■ **TEXT PASSAGE**

● ● ● ● ●

Question

How much work does it take to push an object with a mass of `2 kg` up a `3 m` ramp, if the ramp has an incline of `(5pi)/12` and a kinetic friction coefficient of `2`?

Answer 1

W = 87.21 J

Explanation:

The ramp is at an angle of 75 degrees, so to find the force of gravity pulling it down, we find:

`F_"g" = mg*sin(theta) rArr F_"g" = 19.6 *sin(75) = 18.93 N`

Now, to find the for of the opposing friction force, we find:

`F_"F" = mu * F_"N"`

In the case of a ramp, normal force is only the component of gravity perpendicular to the ramp, so:

`F_"N" = mg * cos(theta) = 5.07 N`

`F_"F" = 2 * 5.07 = 10.14 N`

Now we can use F_"net" = ma to find set up total force. And assuming the minimum work is wanted, a (an subsequently m) will be set to 0.

`F_"net" = ma`
`F_"net" = cancel(m)(0)`
`F_"net" = 0`
`F_"a" - 18.93 - 10.14 = 0`
`F_"a" = 29.07 N`

Now to find work, use W= f*d cos(theta), where theta will be set to 0 as we assume the force is applied in the same direction of the ramp.

`W = 29.07 * 3 cos(0)`
`W = 29.07 * 3`
`W = 87.21 J`

● ● ● ● ●

■ **DATA PROVIDED**

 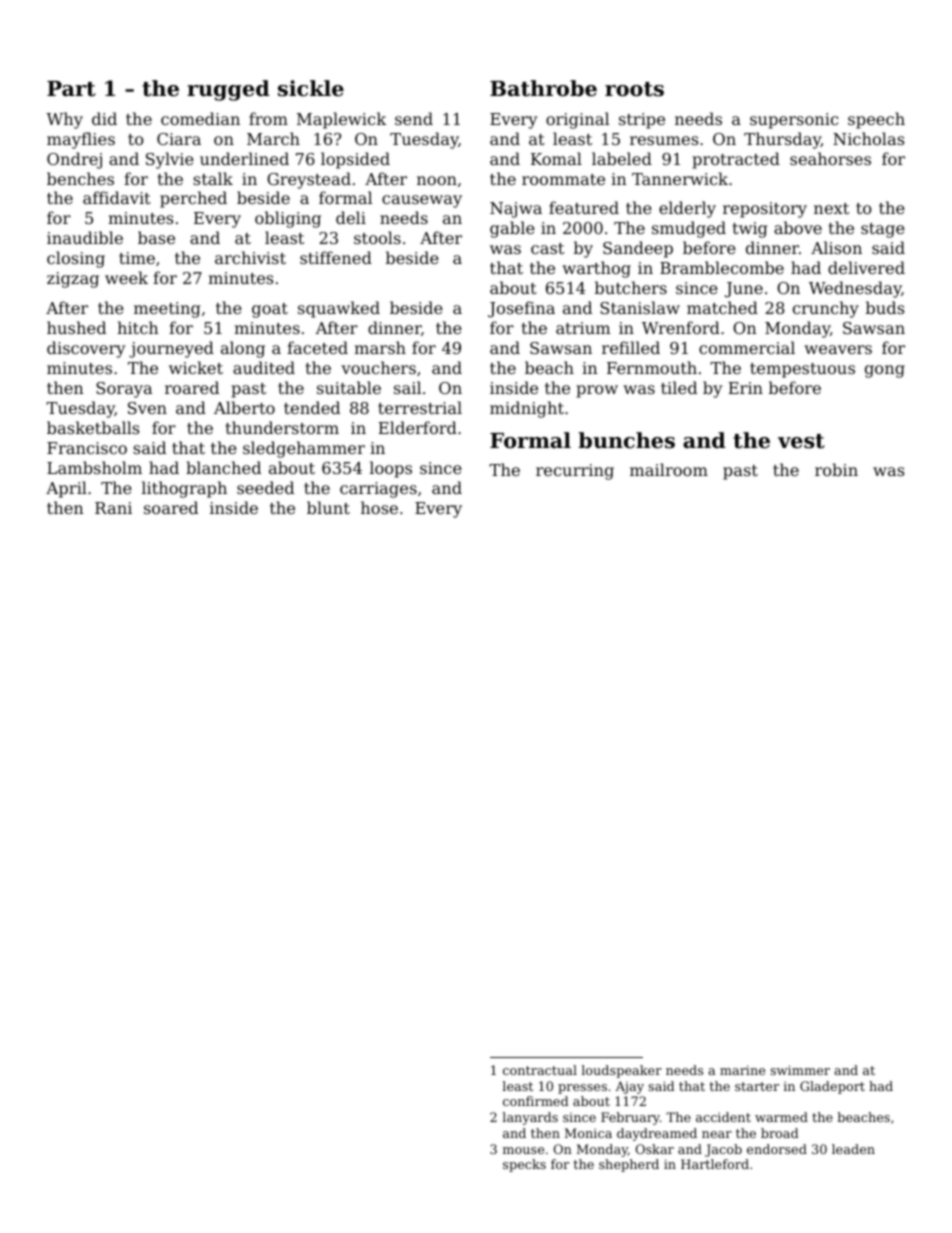 I want to click on archivist, so click(x=250, y=257).
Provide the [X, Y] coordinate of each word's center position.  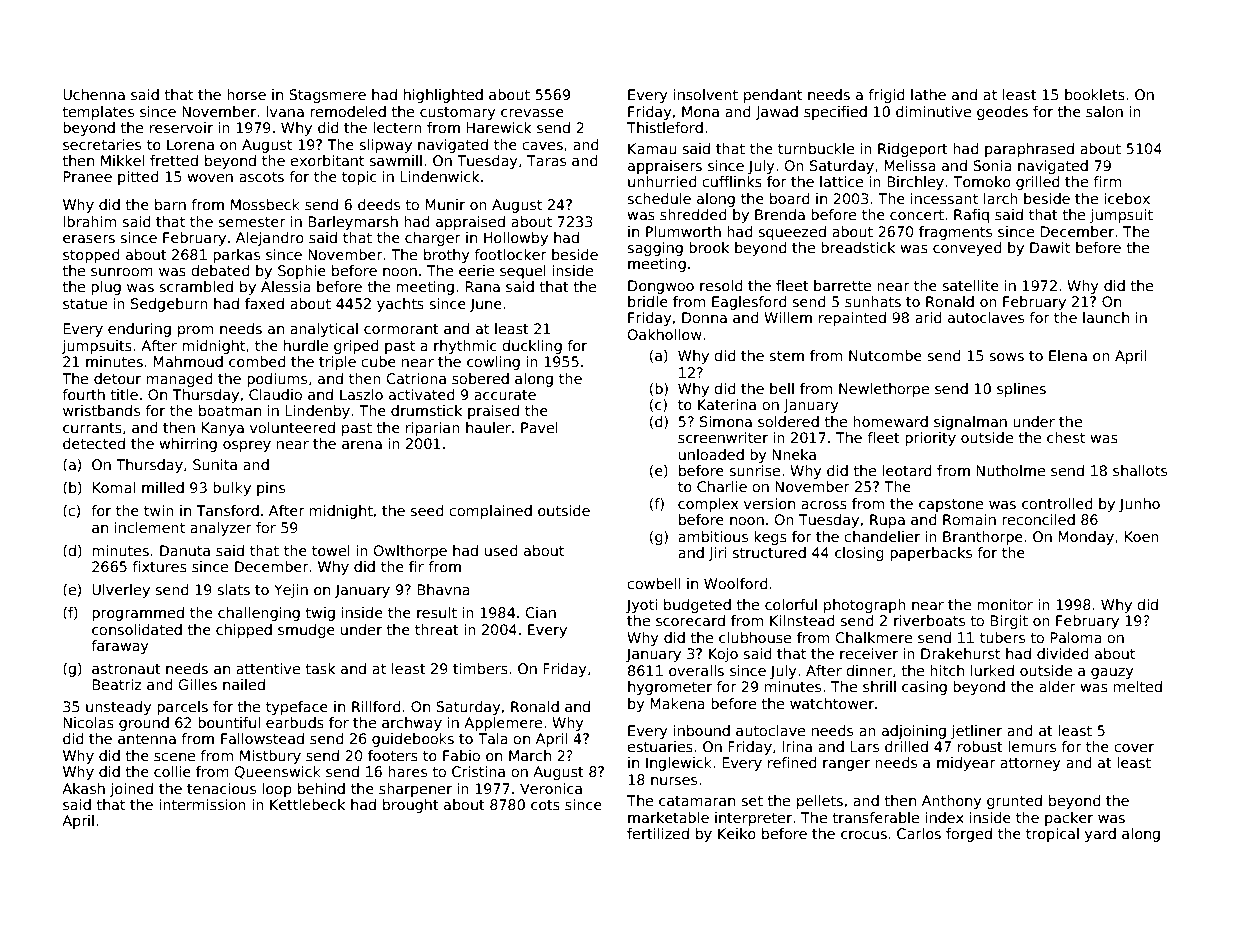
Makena [677, 703]
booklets [1095, 94]
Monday [1086, 538]
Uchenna [94, 94]
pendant [773, 96]
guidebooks [413, 740]
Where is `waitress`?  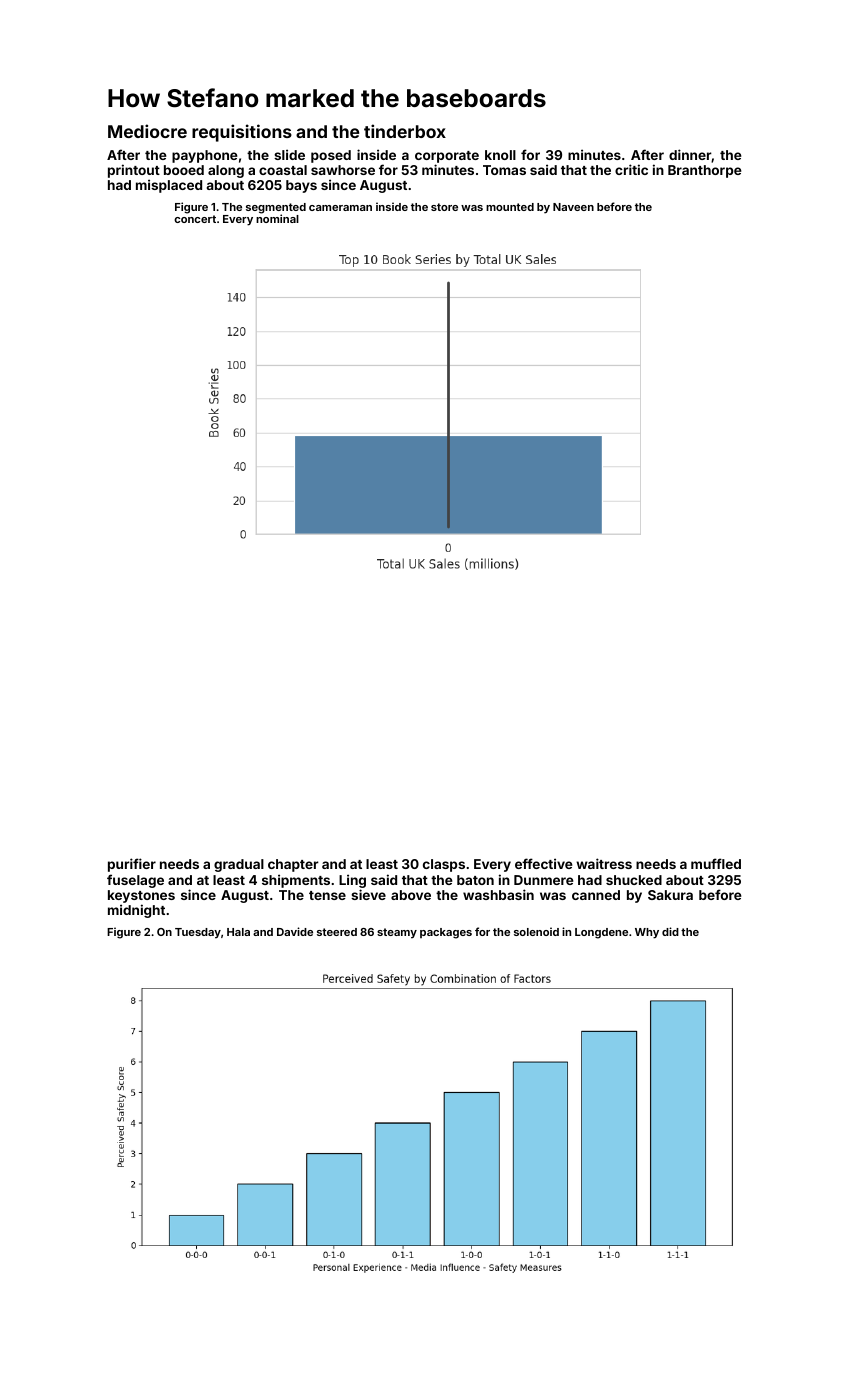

● ● ● ● ●

■ **GOAL OF THE EXERCISE**
Answer these questions about the worked ramp problem:
1. What incline angle, in degrees, does the explanation give for the ramp?
2. What value is calculated for the friction force?
3. What total work does the answer arrive at?

■ **WRITTEN RESPONSE**
1. 75 degrees
2. 10.14 N
3. 87.21 J